Il pane di Dio è quello disceso dal cielo.
La fede e la parola di Dio ci fanno riconoscere il pane quotidiano come dono di Dio e per questo lo ringraziamo. Esso è dono della sua provvidenza, ma anche « frutto della terra e del lavoro dell’uomo ». Il credente sa che dipendiamo da Dio e lui ci ha donato ogni cosa: la vita, il mondo, la terra e ciò che essa produce. Ogni cibo è preparato, certo, dalle mani dell’uomo, ma è anche preparato dalla Provvidenza di Dio, il quale, dice Gesù « sa di ciò di cui abbiamo bisogno…poiché Egli fa crescere i gigli del campo e nutre gli uccelli del cielo » (Mt 6).

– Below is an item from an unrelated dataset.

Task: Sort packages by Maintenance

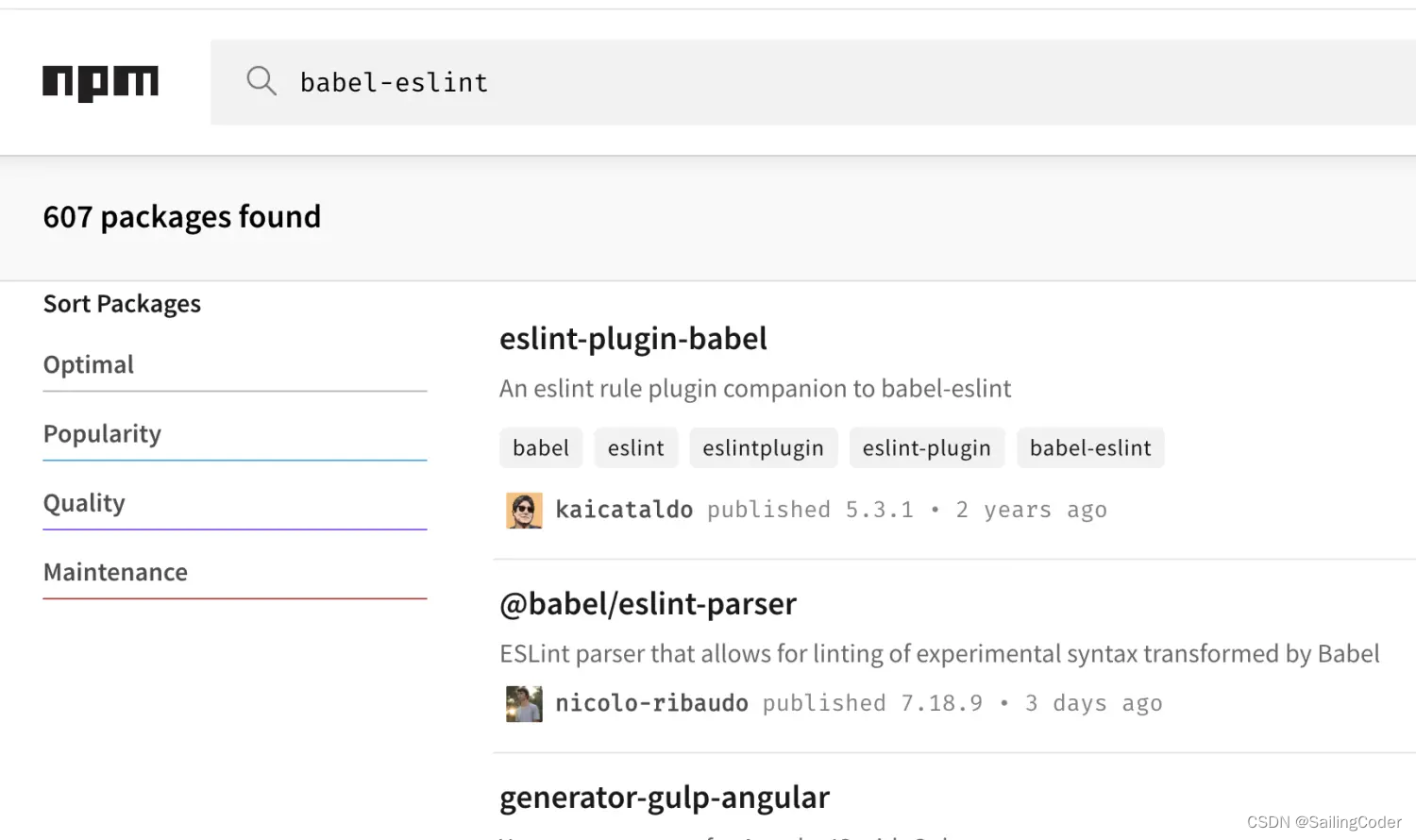Action: point(115,572)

Nella prima Lettura della Parola di Dio di quest’oggi, Melchisedek offre ad Abramo pane e vino, come segno della benedizione di Dio, per avergli messo in mano i suoi nemici; Elia, il profeta, nel suo cammino lungo il deserto, viene sfamato da ciò che l’angelo gli appresta, per ben due volte, perché è lungo il cammino che deve affrontare fino all’Oreb, il monte di Dio; Gesù moltiplica i pani per sfamare la folla perché possa seguirlo nel deserto, ma soprattutto perché gli uomini capiscano che il pane del cielo che Egli avrebbe dato, è quello che essi devono ricercare per giungere alla risurrezione e alla vita.

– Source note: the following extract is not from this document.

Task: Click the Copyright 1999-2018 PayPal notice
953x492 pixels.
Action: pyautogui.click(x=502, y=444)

Gesù risorto offre il pane e il pesce arrostito perché lo riconoscano e ai due discepoli di Emmaus spezza il pane perché lo riconoscano in quel gesto come « il pane disceso dal cielo che viene offerto come nutrimento da Dio ».
Se il pane materiale è segno della benedizione e della provvidenza di Dio per l’uomo e del dovere di dividere il nostro pane con chi è affamato, Gesù ci dà la sua Parola, il Corpo e il Sangue come cibo e bevanda di vita eterna per alimentare nel nostro spirito la vita divina; ci comunica il suo amore per la salvezza delle nostre anime e il suo Spirito come luce e forza per camminare fino al cielo.

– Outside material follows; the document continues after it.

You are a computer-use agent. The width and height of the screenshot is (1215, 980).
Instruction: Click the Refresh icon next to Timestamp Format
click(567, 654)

Gesù è il vero pane del cielo che Dio ci dà.
Gesù nell’Eucaristia, come ha fatto nell’Ultima Cena prima di morire, ha dato se stesso come cibo di vita. Il mangiare, allora, il suo Corpo e bere il suo Sangue, non è compiere un rituale magico, in cui mangiamo carne e beviamo sangue, ma è un condividere la sua stessa vita, perché carne e sangue sono la sua stessa persona. Come durante un pasto che si condivide con gli amici e i parenti si esprime l’amicizia e l’amore dello stare insieme, così Gesù, nella sua Cena pasquale, ha espresso il desiderio che i discepoli diventino, quando fanno la sua memoria e mangiano il pane e il vino, che egli trasforma nel suo Corpo e Sangue, una cosa sola con lui, uniti dagli stessi sentimenti, dal medesimo stile di vita e orientati all’amore del Padre. Mangiare di questo pane, che è Gesù stesso, significa condividere la sua morte e la sua risurrezione e avere il pegno e l’anticipazione della vita eterna.
Dal pane terreno, che ci aiuta a vivere e risolvere il problema della nostra quotidiana sopravivenza, mantenendoci in buona salute e nella gioia di vivere in fraternità, Gesù ci chiede di passare a mangiare il suo Pane, con cui ci aiuta a raggiungere lo scopo per cui esistiamo: ritornare a Dio. Il cristiano, che vive e crede in Gesù, munito della sua forza e del suo Spirito. realizza anche la sequela di Lui nel dono della propria vita al Padre e nell’amore condiviso con i fratelli.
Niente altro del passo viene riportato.